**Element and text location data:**
"""
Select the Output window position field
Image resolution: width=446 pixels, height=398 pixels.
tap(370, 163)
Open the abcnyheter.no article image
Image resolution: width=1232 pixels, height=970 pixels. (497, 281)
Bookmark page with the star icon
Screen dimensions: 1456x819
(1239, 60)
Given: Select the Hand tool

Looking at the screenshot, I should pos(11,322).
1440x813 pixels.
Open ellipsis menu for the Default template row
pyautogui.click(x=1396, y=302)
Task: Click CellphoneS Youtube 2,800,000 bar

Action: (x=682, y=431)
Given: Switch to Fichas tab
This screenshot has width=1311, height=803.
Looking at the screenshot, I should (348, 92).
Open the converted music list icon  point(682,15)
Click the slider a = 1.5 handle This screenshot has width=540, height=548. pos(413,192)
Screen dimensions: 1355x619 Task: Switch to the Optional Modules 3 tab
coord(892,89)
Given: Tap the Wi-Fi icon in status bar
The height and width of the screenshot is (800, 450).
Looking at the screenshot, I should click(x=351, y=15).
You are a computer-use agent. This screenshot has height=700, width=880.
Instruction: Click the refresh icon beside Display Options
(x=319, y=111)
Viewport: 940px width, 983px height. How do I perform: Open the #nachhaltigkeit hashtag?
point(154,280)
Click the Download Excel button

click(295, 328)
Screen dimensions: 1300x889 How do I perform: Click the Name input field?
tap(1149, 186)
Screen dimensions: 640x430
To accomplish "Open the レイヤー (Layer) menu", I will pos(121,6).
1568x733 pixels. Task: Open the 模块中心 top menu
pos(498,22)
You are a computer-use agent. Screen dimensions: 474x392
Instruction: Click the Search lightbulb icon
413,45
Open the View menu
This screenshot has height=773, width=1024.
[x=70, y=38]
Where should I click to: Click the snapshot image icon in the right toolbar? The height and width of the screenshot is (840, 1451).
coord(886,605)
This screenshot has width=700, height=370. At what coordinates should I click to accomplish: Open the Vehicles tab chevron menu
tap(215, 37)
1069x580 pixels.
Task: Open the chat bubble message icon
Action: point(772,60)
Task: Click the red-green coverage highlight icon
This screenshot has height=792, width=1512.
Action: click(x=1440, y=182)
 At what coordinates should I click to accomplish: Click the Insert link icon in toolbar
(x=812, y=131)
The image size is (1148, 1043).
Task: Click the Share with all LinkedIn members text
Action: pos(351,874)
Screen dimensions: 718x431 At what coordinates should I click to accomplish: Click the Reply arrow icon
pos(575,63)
"""
**What you need to do:** Copy out the entries word for word, starting with the line that contains "Screen dimensions: 640x430" and going on through the last line of the entries.

**Result for this task:**
Screen dimensions: 640x430
To accomplish "Open the レイヤー (Layer) menu", I will pos(121,6).
1568x733 pixels. Task: Open the 模块中心 top menu
pos(498,22)
You are a computer-use agent. Screen dimensions: 474x392
Instruction: Click the Search lightbulb icon
413,45
Open the View menu
This screenshot has height=773, width=1024.
[x=70, y=38]
Where should I click to: Click the snapshot image icon in the right toolbar? The height and width of the screenshot is (840, 1451).
coord(886,605)
This screenshot has width=700, height=370. At what coordinates should I click to accomplish: Open the Vehicles tab chevron menu
tap(215, 37)
1069x580 pixels.
Task: Open the chat bubble message icon
Action: point(772,60)
Task: Click the red-green coverage highlight icon
This screenshot has height=792, width=1512.
Action: click(x=1440, y=182)
 At what coordinates should I click to accomplish: Click the Insert link icon in toolbar
(x=812, y=131)
The image size is (1148, 1043).
Task: Click the Share with all LinkedIn members text
Action: pos(351,874)
Screen dimensions: 718x431 At what coordinates should I click to accomplish: Click the Reply arrow icon
pos(575,63)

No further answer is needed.